Molto siciliana, la favola di Sciascia illuminista. Della Sicilia che è, nella storia e nel suo voler essere, l’antitesi dell’illuminismo.

Scrivere - È un narcisismo. Disumano ma umano.

Sherlock Holmes - È un confusionario. È ingegnoso, misterioso, sorprendente, ma anche Agata Christie lo è, che però non affascina, anzi è freddissima. Sherlock Holmes, di suo, è scritto di prima stesura, asimmetrico, attaccaticcio, artigianale. È approssimativo, messo insieme con cura minima, e con l’ansia di finirla: è raccontato vivo.
Ma, poiché non dubita, è l’archetipo positivista. Per questo anche è solo: senza legami sentimentali, e senza famiglia, benché abbia un fratello. Gode anche da solo, col violino e la coca. È eroe positivista in quanto, anche con la mano sinistra, svela l’arcano. È un risolutore, certo.

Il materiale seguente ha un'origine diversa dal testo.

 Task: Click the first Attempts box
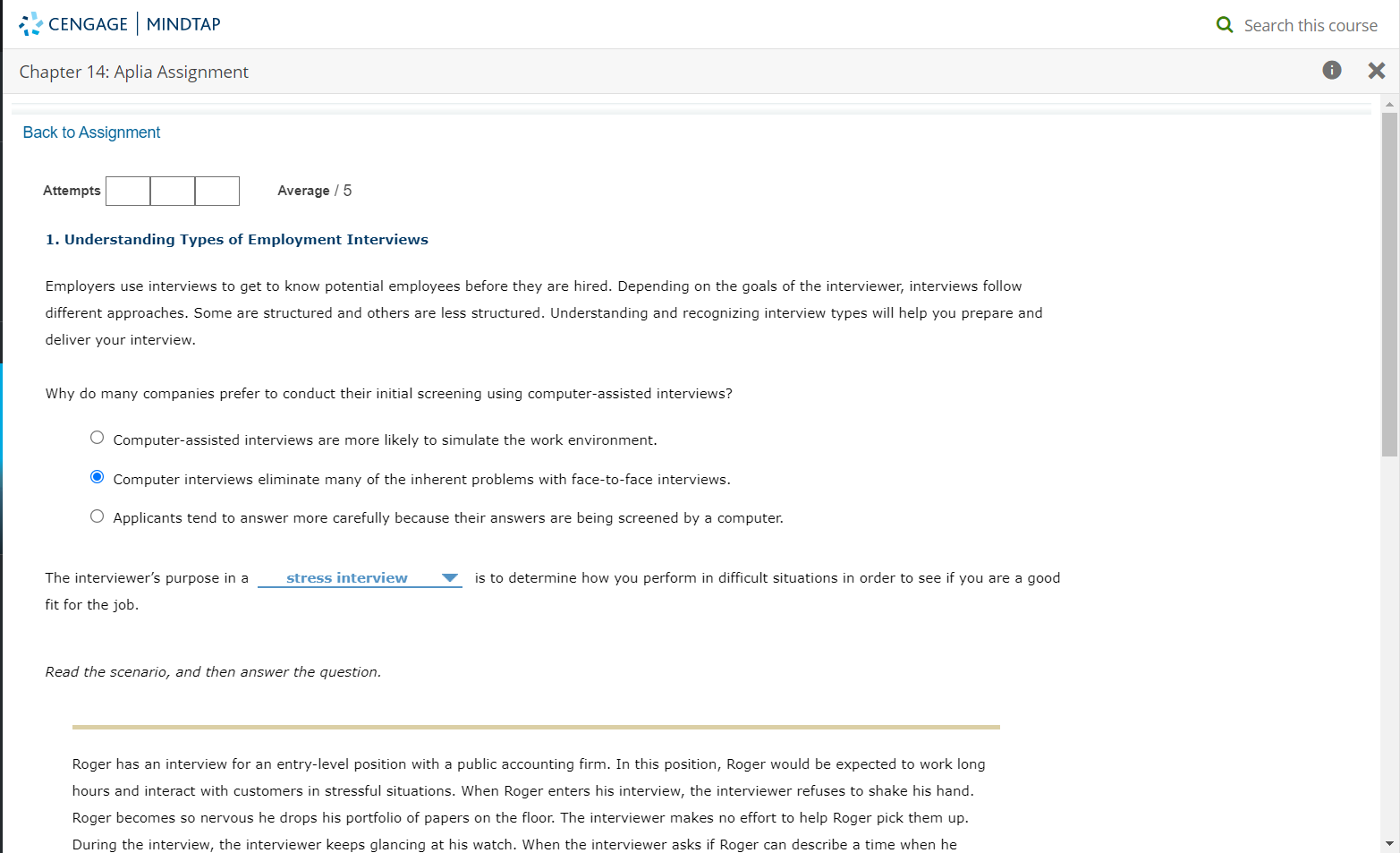point(128,191)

Silenzio - È il modello del racconto aperto?

Storia – I maestri inglesi non hanno avuto una storia, e uno storico, prima di Gibbon, Settecento avanzato.

Tedesco - È la lingua più studiata (pensata). Come il greco antico. Per ricavarne misteri, che probabilmente non ci sono – ma il mistero è una proiezione.